TEXTE RETENU:

“Allons-y, Moustapha Diakhaté !”
La première partie de ce texte a été publiée par les quotidiens WalfQuotidien, Dakar-Times et Kritik du 28, Enquête et L’Exclusif du 29 juin 2022, ainsi que par un nombre indéterminé de sites, dont je remercie ici les rédactions. Le lecteur se rappelle que j’y répondais volontiers à l’invitation de Moustapha Diakhaté à nous intéresser plus aux causes des événements qu’aux conséquences qu’ils entraînent, et dont il rendait directement responsables les seuls organisateurs. Naturellement, je suis loin, très loin d’être d’accord avec lui et avais commencé à le démontrer dans le premier jet, et donnais rendez-vous aux lecteurs à celui-ci, le second et dernier.
Mon avis, ma forte conviction est que son ex-mentor est, pour l’essentiel, responsable de toutes les menaces qui pèsent lourdement sur notre pays depuis le 2 avril 2012. Si cet homme que nous avons élu le 25 mars 2012 était exactement ou presque le même que celui qui nous gouverne depuis un peu plus de dix ans avec, en bandoulière, ses engagements respectés à la lettre ou du mieux qu’il peut, le Sénégal que nous vivons aujourd’hui serait bien plus tranquille. Malheureusement, ente les deux hommes, il ne reste plus que le nom : l’un et l’autre sont comme Yalla ak yaali.

LIGNES DE DONNÉES:
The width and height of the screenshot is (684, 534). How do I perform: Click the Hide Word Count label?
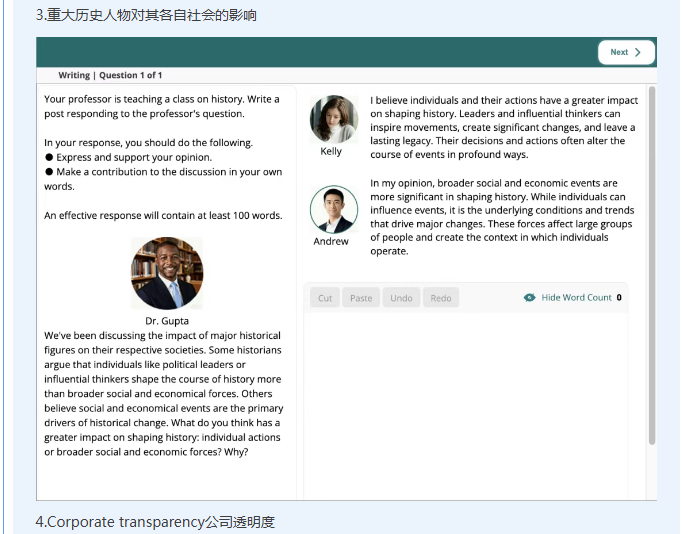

--

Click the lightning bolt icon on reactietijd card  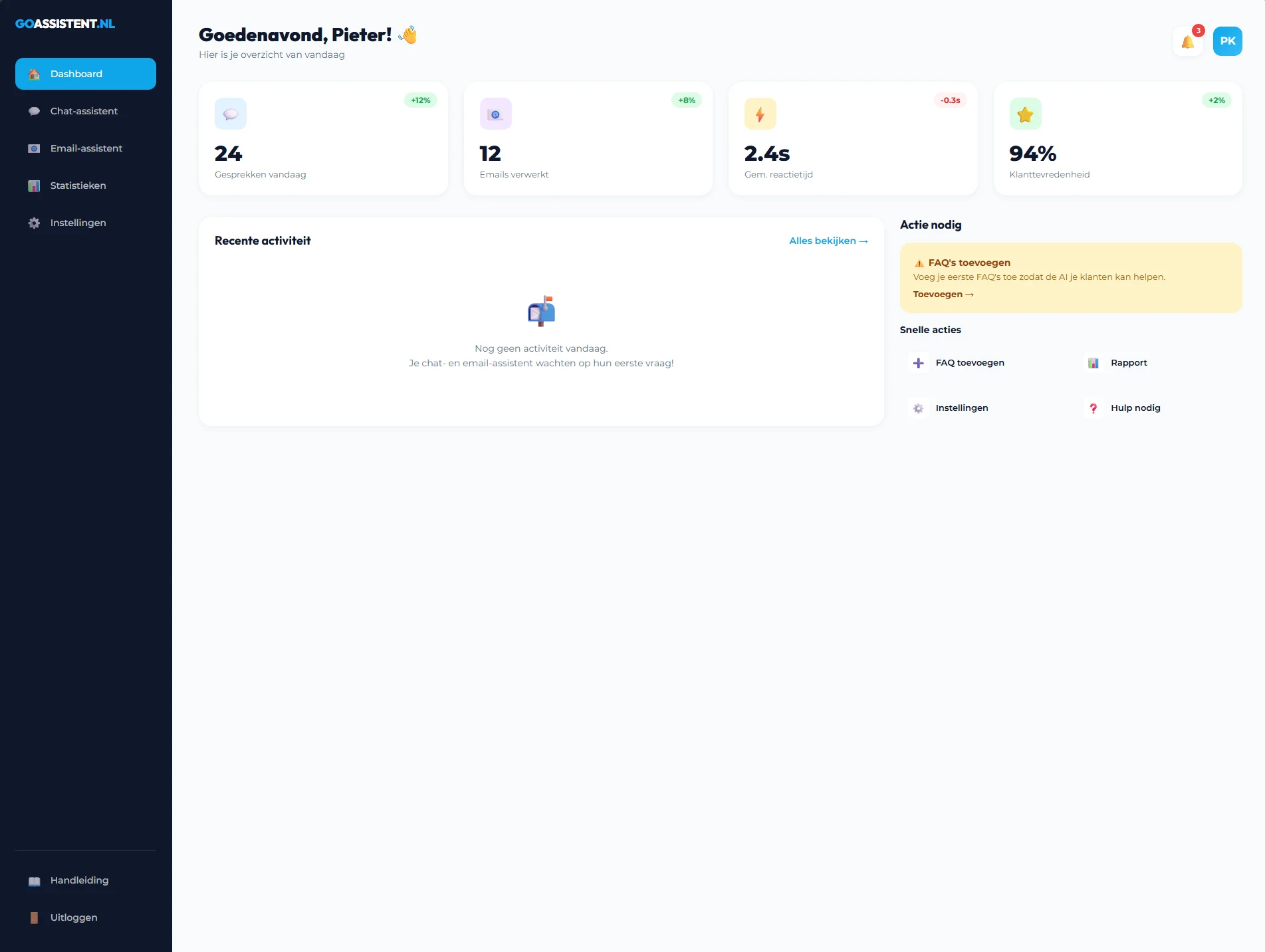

CONSIGNE ÉCRITE 1:
Dans le texte retenu, pouvez-vous recopier le passage qui commence par les mots contenant "La première partie" et se termine par "second et dernier.", en remplaçant "quotidiens" par "journaux" ?
CONSIGNE ÉCRITE 2:
D'après le texte retenu :
(a) Quels titres ont publié la première partie le 29 juin 2022 ?
(b) À quelle date l'homme évoqué a-t-il été élu ?
(c) Depuis quelle date des menaces pèsent-elles sur le pays ?
CONSIGNE ÉCRITE 3:
Pouvez-vous résumer sous forme de liste le paragraphe du texte retenu qui commence par "Mon avis, ma forte conviction" ?

RÉPONSE ATTENDUE 1:
La première partie de ce texte a été publiée par les journaux WalfQuotidien, Dakar-Times et Kritik du 28, Enquête et L’Exclusif du 29 juin 2022, ainsi que par un nombre indéterminé de sites, dont je remercie ici les rédactions. Le lecteur se rappelle que j’y répondais volontiers à l’invitation de Moustapha Diakhaté à nous intéresser plus aux causes des événements qu’aux conséquences qu’ils entraînent, et dont il rendait directement responsables les seuls organisateurs. Naturellement, je suis loin, très loin d’être d’accord avec lui et avais commencé à le démontrer dans le premier jet, et donnais rendez-vous aux lecteurs à celui-ci, le second et dernier.

RÉPONSE ATTENDUE 2:
(a) Enquête et L'Exclusif.
(b) Le 25 mars 2012.
(c) Depuis le 2 avril 2012.

RÉPONSE ATTENDUE 3:
- L'ex-mentor de Moustapha Diakhaté est, pour l'essentiel, responsable des menaces qui pèsent sur le pays depuis le 2 avril 2012.
- Si l'homme élu le 25 mars 2012 était resté le même et avait respecté ses engagements, le Sénégal serait bien plus tranquille.
- Entre l'homme élu et celui qui gouverne, il ne reste plus que le nom : ils sont comme Yalla ak yaali.